While workplaces overall have become much safer over the past century, some jobs remain inherently dangerous. The rate of accidents and injuries in these professions is often a good barometer for judging the culture of workplace safety overall. This may be especially true of the construction industry.

Being a construction worker comes with a higher risk of workplace injuries and fatalities, particularly in New York. While construction accidents In NYC and throughout the state have declined over the past decade (in both number and severity), recent data shows that the trend may be reversing.

According to a report by the New York Committee for Occupational Safety and Health (NYCOSH), construction site fatalities statewide increased by 42 percent between 2014 and 2016. Over the same period, construction worker deaths in New York City decreased by 25 percent.
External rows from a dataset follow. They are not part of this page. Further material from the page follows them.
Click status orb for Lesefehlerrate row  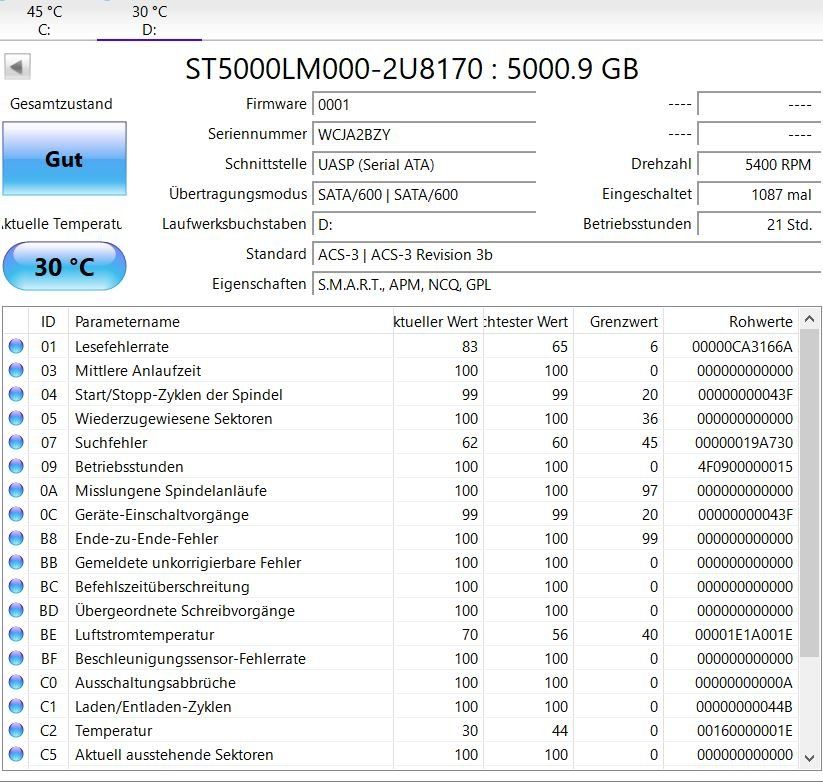point(16,346)
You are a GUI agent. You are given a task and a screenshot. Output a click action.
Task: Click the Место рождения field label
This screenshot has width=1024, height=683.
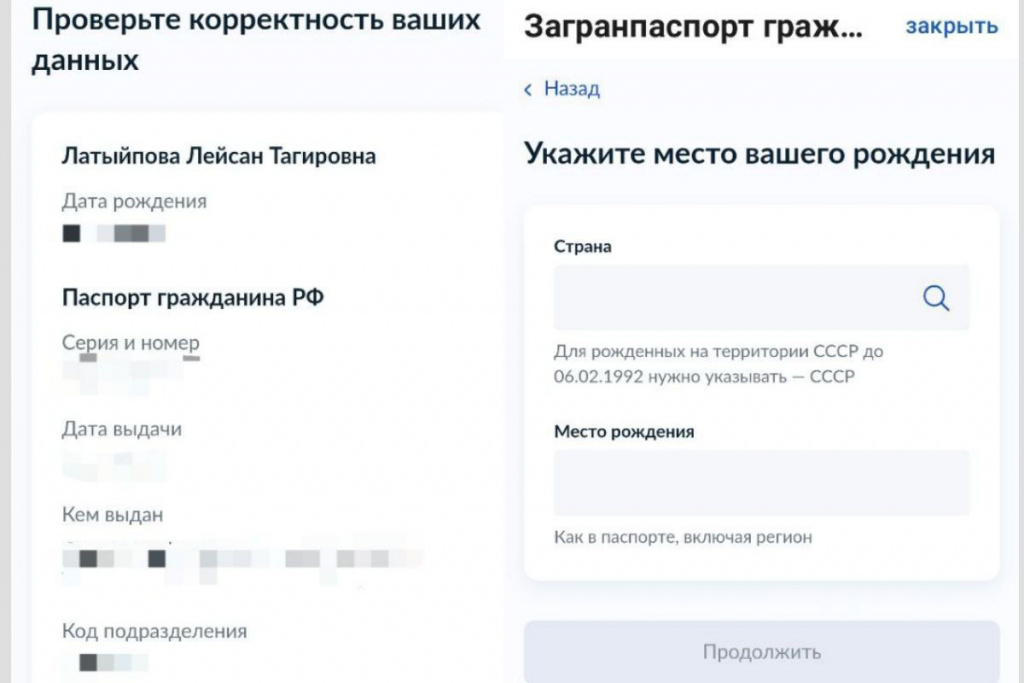pyautogui.click(x=624, y=432)
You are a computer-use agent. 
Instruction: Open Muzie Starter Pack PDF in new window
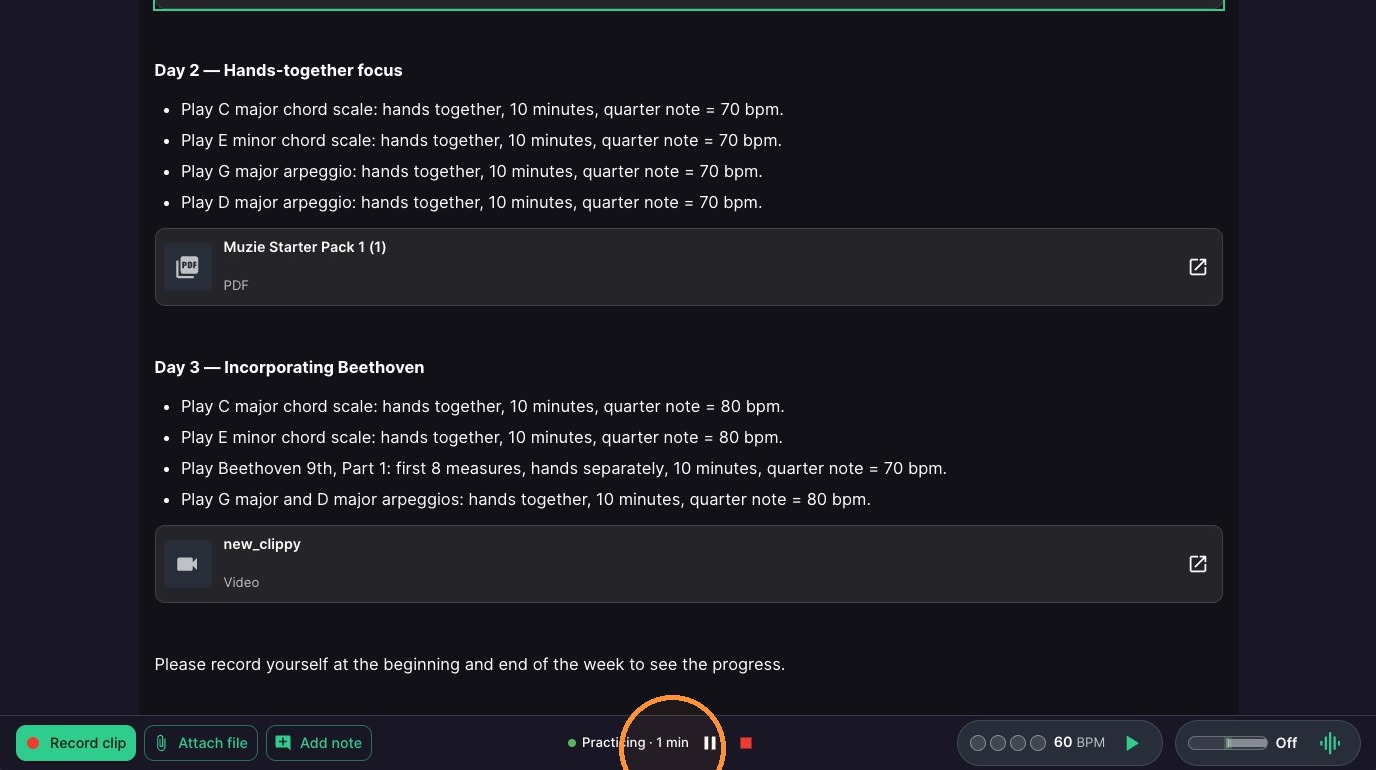click(x=1197, y=267)
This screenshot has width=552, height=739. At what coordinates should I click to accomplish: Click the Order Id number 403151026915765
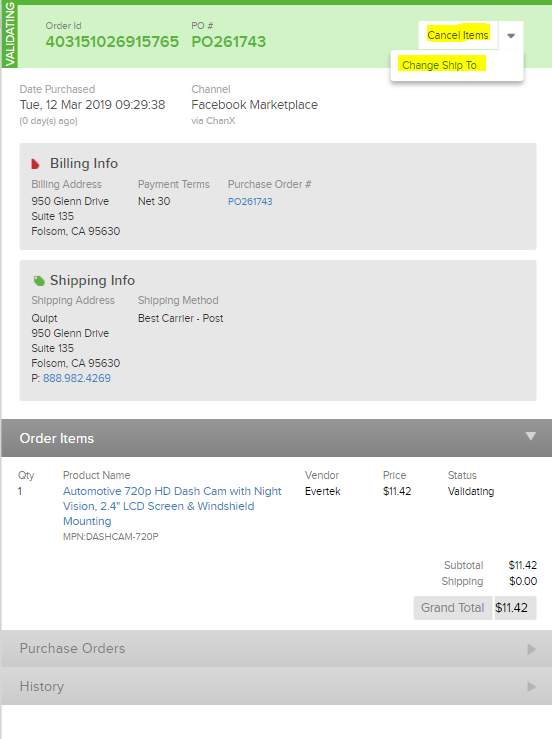(112, 42)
This suggests that NYC's aggressive safety reform efforts have been effective. It also suggests that the rest of the state needs to adopt similar measures.

The NYCOSH report notes that falls accounted for nearly half of all construction site fatalities -- a problem that could be effectively addressed by enforcing existing safety rules and laws. Unfortunately, the report shows, OSHA inspections have decreased significantly across the state over the past three decades, and safety violations have likely increased as a result of reduced oversight. When OSHA conducted post-accident inspections at worksites where fatalities occurred, it found that 82 percent of such construction sites contained safety violations.

Although construction work is inherently dangerous, the way that a construction site is managed can make a huge difference in worker safety. If you work in construction and notice a preventable hazard, please don't be afraid to speak out. And if you have been injured on the job, contact an experienced workers' compensation attorney to learn more about your rights and compensation options.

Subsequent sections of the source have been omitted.